- _The task_
Reproduce, unaltered, the line with "1568x647 pixels." along with every line that follows it in the records, up to the last.

- _Data for this task_
────

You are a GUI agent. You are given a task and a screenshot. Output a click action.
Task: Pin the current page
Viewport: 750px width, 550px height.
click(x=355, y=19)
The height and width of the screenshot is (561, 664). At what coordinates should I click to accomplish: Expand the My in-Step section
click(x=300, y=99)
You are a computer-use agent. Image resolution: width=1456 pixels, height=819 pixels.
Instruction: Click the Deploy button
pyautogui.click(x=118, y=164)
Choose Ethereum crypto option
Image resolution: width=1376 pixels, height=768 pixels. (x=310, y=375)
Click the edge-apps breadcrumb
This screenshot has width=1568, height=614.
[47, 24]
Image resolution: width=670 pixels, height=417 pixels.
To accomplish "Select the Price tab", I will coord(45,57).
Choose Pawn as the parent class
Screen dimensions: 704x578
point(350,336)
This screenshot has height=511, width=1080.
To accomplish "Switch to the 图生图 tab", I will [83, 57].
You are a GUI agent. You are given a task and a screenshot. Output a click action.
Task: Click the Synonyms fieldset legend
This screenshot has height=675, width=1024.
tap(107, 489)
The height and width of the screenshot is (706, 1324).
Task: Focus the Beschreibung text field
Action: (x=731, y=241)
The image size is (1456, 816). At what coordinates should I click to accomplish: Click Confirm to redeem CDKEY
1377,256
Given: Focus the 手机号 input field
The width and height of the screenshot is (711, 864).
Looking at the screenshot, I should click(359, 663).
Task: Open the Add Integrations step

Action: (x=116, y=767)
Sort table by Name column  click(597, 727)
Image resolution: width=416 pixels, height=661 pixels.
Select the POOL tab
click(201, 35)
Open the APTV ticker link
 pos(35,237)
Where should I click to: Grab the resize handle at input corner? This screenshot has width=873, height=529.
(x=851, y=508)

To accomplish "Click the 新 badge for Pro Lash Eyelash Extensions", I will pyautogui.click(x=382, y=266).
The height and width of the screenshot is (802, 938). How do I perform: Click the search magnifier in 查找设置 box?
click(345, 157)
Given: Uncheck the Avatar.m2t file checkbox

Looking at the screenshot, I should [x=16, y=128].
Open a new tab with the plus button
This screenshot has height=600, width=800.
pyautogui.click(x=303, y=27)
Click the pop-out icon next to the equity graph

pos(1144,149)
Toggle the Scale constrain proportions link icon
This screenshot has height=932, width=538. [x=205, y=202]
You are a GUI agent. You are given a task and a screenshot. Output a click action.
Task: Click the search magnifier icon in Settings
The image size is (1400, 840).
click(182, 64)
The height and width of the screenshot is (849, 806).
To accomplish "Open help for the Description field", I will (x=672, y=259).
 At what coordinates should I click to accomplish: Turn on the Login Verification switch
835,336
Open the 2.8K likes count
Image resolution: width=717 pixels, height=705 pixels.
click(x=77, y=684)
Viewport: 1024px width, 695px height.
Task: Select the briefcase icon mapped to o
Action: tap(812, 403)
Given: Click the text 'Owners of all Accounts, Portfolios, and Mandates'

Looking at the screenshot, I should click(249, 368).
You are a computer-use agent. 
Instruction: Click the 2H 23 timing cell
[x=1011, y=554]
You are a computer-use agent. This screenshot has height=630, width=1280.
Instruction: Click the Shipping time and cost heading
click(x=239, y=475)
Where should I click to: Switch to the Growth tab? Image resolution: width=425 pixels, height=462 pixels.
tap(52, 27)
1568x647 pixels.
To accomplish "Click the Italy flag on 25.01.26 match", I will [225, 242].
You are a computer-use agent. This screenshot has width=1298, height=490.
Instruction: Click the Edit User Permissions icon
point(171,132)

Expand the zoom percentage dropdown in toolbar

────

- _Final answer_
1568x647 pixels.
To accomplish "Click the Italy flag on 25.01.26 match", I will [225, 242].
You are a computer-use agent. This screenshot has width=1298, height=490.
Instruction: Click the Edit User Permissions icon
point(171,132)

Expand the zoom percentage dropdown in toolbar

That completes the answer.